TORONTO – A Toronto mother is concerned for her two children’s safety after anti-Muslim graffiti was discovered inside the hallway of her apartment building Monday night.
“It’s very scary just thinking about it. I’m a stay-at-home mom,” said Sumaiya Dadabhai. “For anyone who is home alone, you never know what someone can come up and do.”
Police said the graffiti was found written on the hallway of a 16th floor apartment building located in Toronto’s Flemingdon Park area, near Don Mills Road and Eglinton Avenue East.
Dadabhai said the words “Muslims go home!!! We do not what you here!” were written across from her front door.
“I have kids come to my house to study. So, they opened the door. It was written outside and they started taking pictures of it,” she said.
“It actually hurts. My home is Canada. I was born here. So there’s no where else I would want to go.”
Dadabhai, who filed a police report of the incident, admits the deadly attacks in Paris may have been the reason behind the alleged hate crime.
“Most probably this is because of whatever is happening in Paris,” said Dadabhai.
The anti-Muslim graffiti has since been washed off, but a video recording of the incident was forwarded to Global News.
“My neighbour came and he started cleaning it up. So I opened the door and I started helping him,” said Dadabhai.
This is the third reported anti-Muslim related incident in Ontario since the deadly Paris attacks that have claimed over 100 lives.
Toronto police are currently searching for two suspects who allegedly robbed and hurled racial slurs at a Muslim woman as she was picking up her children from a school in the same Flemingdon Park neighbourhood on Monday.

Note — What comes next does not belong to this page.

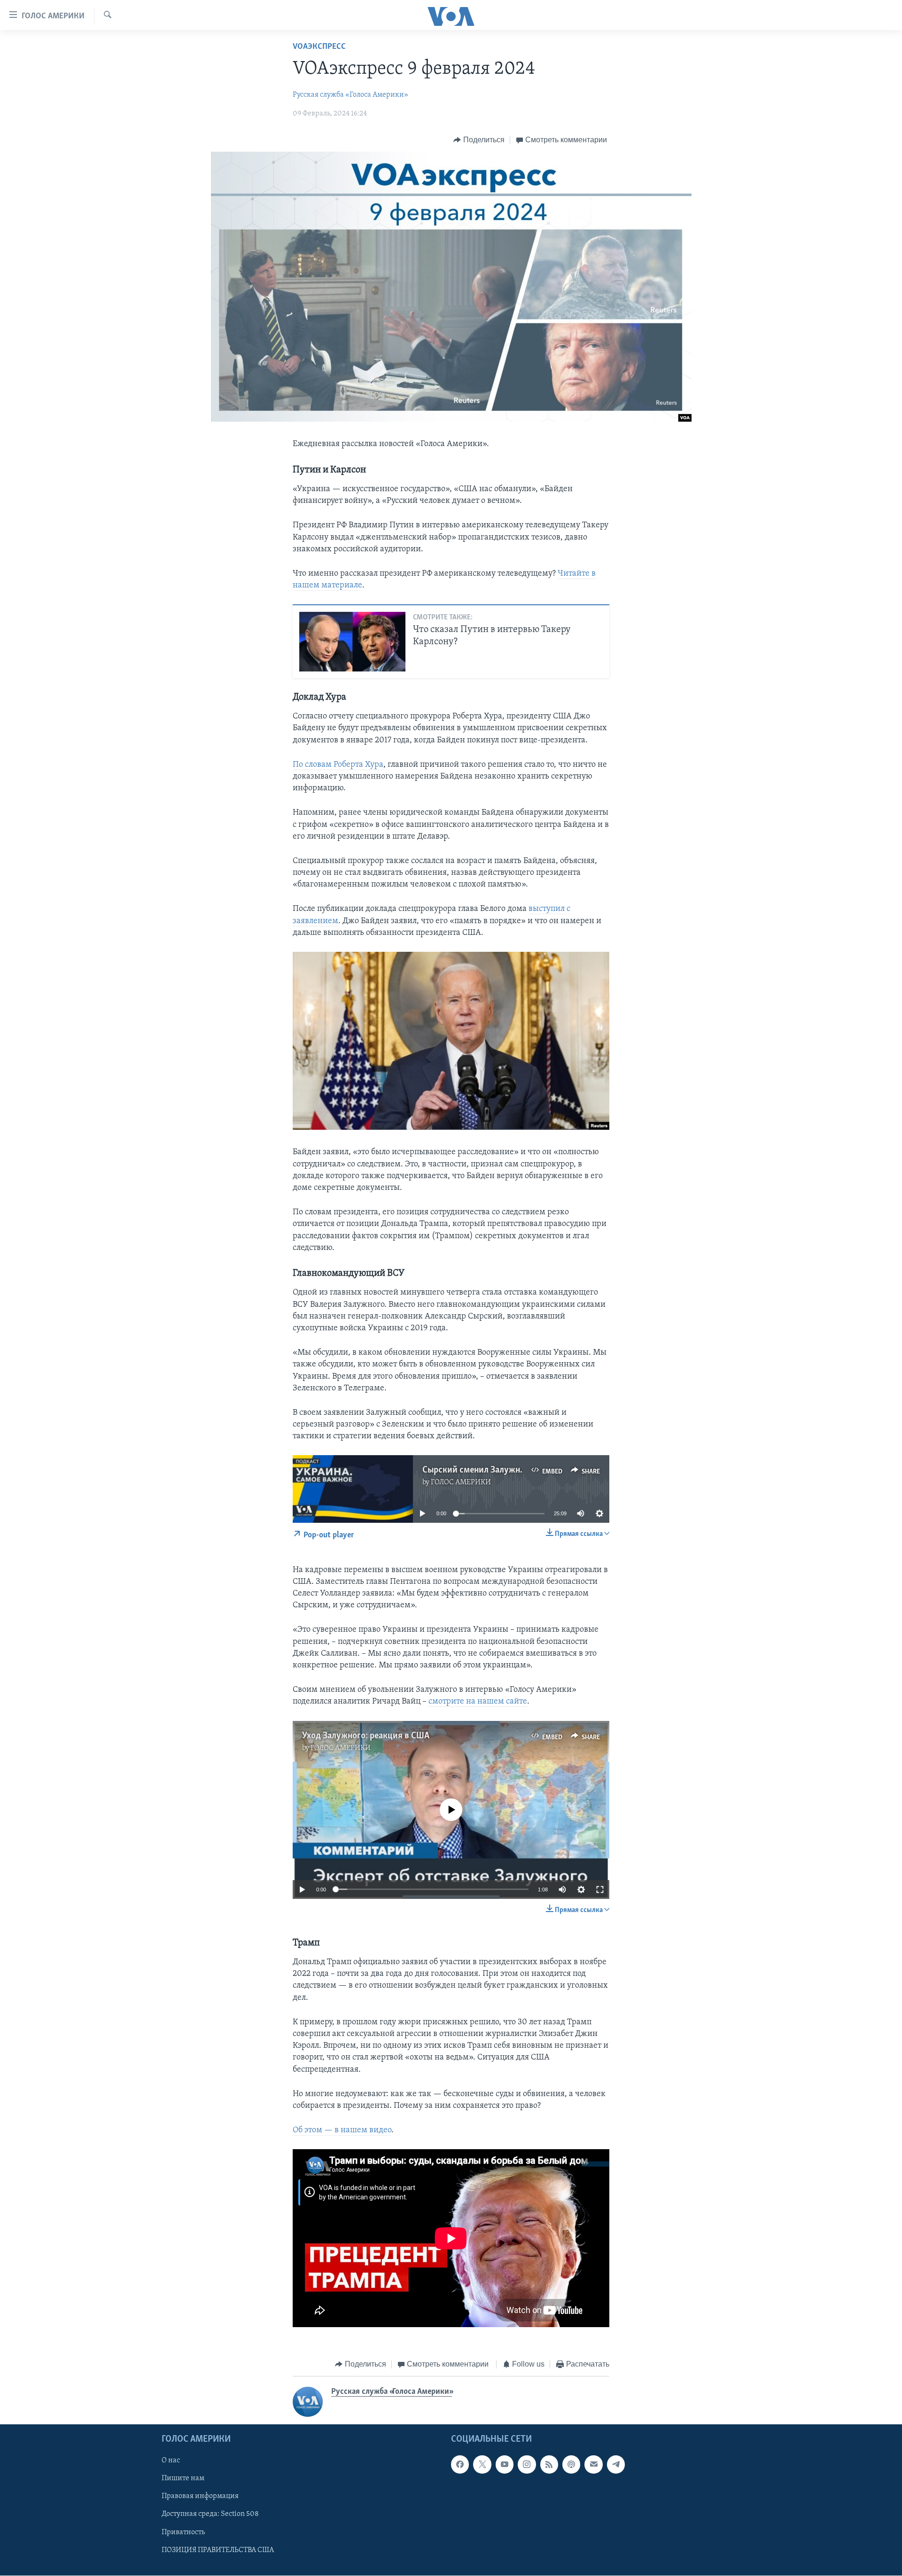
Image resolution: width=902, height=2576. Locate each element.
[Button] (479, 140)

It is alleged the suspects tore off the victim’s hijab and called her a terrorist. The woman was taken to hospital for unspecified injuries and was later released.
Over the weekend, a mosque in Peterborough was ravaged by a fire and is now being investigated as a hate crime.
In a statement, Prime Minister Justin Trudeau said he was “deeply disturbed” by the incident and that the federal government would work hard to find those responsible for setting the mosque on fire.
An online fundraising campaign has since raised over $110,000 to repair the damaged building.
“There are no words to describe how amazing our community has represented itself as a giving, loving, peaceful and supportive community,” wrote Duane Rouselle, who started the online campaign on Saturday.